LAST UPDATE: 06/07/2010
STOP bad html inserted by your clients or by the users of your community!

This PHP class lets you clean and repair html code. Here is a quick list of the magic things it can do (it’s really good when you don’t have the possibility to install the Html Tidy module of PHP).

WHAT IT DOES:

  1. delete closed tags without their opening tag
  2. fix open tag without close, closing them automatically
  3. check bad nesting and fix them (if you have a bold inside a bold… or a paragrah that contains a table…)
  4. fix bad quotes in attributes (open quotes where missing…)
  5. merge different styles attributes in the same tag
  6. remove html comments
  7. remove empty tags and more bad tags

How does it works?
it’s a bit complex to explain, it analyzes char by char the html code, detecting nodes, watching inside each node to fix quotes, attributes, and more and finding their closing tags. Save every node found and it’s inner content in a matrix.
And then it reads the matrix to re-build the fixed html.
The matrix stores open tags, closed tags and content and lets count the errors.

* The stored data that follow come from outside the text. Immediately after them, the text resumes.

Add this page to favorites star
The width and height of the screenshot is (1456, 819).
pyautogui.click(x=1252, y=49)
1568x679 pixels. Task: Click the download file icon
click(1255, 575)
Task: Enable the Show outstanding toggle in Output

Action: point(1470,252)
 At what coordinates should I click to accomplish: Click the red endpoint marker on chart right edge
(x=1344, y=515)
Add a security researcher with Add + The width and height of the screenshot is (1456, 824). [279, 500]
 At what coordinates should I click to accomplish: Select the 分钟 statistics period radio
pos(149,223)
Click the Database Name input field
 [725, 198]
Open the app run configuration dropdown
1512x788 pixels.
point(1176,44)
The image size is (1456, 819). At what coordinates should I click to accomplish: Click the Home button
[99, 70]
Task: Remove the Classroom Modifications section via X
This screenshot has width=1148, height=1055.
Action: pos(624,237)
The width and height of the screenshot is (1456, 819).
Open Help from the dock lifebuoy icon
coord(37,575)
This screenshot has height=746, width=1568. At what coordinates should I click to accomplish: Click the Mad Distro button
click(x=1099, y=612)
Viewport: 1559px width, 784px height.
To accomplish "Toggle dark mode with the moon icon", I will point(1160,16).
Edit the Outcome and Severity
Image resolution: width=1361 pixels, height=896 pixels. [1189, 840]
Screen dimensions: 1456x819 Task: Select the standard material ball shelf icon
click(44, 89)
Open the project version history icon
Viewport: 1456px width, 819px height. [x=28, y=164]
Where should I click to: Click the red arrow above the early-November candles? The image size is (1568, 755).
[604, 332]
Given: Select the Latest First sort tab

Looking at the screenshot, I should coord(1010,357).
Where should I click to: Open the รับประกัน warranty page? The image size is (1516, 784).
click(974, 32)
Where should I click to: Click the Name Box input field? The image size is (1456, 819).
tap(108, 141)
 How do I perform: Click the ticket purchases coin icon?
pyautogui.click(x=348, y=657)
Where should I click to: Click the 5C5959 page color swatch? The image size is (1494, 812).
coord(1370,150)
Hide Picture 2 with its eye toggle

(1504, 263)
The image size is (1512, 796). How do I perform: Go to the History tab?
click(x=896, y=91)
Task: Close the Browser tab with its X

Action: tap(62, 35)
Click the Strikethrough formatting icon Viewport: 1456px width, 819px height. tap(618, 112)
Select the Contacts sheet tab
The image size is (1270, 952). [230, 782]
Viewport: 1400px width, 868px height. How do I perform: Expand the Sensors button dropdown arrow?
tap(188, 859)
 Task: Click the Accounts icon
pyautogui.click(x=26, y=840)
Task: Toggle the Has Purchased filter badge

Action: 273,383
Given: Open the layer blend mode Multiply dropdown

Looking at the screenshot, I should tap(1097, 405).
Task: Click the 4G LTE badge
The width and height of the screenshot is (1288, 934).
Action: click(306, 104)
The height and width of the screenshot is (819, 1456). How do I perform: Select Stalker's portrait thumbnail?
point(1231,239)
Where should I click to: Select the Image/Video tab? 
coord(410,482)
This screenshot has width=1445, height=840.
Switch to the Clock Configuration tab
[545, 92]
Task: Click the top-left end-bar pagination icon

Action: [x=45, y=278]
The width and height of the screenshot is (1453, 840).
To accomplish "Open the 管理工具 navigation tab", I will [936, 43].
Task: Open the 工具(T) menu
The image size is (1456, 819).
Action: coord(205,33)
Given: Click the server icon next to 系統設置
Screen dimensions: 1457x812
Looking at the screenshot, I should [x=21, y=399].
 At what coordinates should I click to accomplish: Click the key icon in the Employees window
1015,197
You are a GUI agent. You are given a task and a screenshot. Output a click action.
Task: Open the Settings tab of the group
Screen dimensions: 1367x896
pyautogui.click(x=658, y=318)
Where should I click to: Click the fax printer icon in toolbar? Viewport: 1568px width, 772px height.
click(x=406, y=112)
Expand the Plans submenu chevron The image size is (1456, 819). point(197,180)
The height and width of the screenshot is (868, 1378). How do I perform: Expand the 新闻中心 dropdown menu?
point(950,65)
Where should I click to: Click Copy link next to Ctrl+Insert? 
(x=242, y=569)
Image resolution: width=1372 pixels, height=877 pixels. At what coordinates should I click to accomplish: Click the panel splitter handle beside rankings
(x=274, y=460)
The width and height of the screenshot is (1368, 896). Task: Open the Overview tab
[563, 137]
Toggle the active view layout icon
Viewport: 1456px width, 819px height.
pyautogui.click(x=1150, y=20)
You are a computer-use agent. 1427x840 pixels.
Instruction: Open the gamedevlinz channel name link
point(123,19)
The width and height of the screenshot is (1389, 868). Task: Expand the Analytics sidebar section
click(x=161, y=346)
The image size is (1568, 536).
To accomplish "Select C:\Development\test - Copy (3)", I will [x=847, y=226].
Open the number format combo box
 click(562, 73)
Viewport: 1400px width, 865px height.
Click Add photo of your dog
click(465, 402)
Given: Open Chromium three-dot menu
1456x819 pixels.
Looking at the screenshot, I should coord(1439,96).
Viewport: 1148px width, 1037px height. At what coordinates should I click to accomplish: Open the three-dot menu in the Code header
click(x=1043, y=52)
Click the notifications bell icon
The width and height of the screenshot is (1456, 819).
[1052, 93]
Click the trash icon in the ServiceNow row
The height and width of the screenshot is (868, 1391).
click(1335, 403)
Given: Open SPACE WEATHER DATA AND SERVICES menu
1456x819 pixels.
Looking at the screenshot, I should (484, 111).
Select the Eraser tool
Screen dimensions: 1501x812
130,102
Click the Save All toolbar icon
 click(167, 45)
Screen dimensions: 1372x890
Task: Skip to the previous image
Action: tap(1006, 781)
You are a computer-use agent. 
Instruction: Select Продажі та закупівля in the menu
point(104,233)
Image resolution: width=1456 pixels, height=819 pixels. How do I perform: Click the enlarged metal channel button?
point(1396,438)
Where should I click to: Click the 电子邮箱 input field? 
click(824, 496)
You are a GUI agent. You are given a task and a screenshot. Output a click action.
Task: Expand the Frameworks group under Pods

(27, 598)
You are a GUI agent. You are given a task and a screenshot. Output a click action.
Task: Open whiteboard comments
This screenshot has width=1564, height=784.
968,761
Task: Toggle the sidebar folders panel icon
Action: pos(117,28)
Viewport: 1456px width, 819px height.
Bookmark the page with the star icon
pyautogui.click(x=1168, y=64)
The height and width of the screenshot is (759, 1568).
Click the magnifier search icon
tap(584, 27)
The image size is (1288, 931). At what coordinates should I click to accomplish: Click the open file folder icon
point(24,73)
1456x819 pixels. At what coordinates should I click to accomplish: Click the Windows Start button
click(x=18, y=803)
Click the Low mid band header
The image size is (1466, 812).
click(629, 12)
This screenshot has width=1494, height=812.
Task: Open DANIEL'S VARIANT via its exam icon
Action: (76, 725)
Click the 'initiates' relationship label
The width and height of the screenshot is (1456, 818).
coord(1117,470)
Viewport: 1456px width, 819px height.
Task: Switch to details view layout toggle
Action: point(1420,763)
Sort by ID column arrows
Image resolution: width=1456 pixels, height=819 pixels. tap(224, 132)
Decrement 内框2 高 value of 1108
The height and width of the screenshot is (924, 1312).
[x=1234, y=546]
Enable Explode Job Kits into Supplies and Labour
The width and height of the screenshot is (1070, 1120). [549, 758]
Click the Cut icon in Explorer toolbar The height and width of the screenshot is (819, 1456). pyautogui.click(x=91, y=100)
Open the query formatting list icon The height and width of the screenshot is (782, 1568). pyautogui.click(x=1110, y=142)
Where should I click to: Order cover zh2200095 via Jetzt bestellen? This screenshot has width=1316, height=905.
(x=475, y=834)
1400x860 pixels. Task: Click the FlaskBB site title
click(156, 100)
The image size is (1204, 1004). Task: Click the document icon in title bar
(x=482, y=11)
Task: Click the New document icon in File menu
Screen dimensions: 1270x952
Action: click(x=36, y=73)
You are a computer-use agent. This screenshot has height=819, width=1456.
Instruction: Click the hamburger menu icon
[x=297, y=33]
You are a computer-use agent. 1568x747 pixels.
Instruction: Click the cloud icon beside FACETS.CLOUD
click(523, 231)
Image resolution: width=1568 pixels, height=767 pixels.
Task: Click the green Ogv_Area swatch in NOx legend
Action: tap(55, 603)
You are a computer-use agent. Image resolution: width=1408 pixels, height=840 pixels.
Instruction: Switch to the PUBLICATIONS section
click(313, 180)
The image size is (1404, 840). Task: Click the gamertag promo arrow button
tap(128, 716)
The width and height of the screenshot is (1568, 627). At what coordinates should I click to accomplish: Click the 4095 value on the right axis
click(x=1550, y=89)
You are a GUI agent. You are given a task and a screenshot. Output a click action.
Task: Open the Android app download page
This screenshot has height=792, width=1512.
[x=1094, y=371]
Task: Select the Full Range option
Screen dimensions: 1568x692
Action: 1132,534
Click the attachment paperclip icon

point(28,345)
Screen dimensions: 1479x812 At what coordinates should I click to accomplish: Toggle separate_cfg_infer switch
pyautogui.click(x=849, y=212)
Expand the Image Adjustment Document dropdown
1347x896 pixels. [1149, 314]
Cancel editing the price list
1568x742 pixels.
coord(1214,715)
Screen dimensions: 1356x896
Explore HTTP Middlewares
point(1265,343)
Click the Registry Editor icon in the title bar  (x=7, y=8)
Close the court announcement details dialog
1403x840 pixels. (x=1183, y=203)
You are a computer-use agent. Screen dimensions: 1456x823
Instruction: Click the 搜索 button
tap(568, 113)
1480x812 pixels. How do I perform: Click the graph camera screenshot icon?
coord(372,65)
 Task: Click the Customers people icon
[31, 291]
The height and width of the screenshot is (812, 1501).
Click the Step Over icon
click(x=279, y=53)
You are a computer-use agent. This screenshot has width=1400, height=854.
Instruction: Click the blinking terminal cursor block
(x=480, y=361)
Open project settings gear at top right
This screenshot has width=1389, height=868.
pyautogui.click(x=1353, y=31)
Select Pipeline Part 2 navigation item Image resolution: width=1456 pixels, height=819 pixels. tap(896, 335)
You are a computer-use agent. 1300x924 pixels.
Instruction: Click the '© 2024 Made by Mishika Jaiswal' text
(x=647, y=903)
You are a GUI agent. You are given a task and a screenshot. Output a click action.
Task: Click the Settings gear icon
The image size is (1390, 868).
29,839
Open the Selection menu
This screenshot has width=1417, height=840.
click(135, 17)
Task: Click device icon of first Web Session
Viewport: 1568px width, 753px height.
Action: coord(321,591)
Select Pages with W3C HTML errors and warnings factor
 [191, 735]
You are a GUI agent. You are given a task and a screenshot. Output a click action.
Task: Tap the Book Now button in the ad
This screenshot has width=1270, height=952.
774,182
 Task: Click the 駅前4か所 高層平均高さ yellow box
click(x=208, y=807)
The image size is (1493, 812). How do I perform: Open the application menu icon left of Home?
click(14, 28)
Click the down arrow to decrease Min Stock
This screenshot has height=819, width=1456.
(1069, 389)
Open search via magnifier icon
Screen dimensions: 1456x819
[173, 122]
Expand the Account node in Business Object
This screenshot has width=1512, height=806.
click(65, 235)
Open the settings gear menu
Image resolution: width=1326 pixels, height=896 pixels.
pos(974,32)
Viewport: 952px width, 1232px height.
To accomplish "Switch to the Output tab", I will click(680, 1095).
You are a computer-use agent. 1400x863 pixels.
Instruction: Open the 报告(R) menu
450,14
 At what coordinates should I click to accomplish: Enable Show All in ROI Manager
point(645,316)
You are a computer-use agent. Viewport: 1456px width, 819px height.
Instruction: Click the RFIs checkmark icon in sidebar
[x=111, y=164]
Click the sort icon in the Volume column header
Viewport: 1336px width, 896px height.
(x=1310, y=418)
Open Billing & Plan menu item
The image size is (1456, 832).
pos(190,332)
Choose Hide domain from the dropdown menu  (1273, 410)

Watch a demo of the HTML FIXER CLASS with debug.
Watch a demo of the HTML FIXER CLASS with a textarea to insert dirty html code.
Download the class and the example.

HISTORY
NEW. version 2.05 date 06/07/2010
bug fixed on quotes by emmanuel (at) evobilis.com

version 2.04
added css style filter by Martin Vool

version 2.03
strips php code.

version 2.02
fixed a bug with non closing quotes.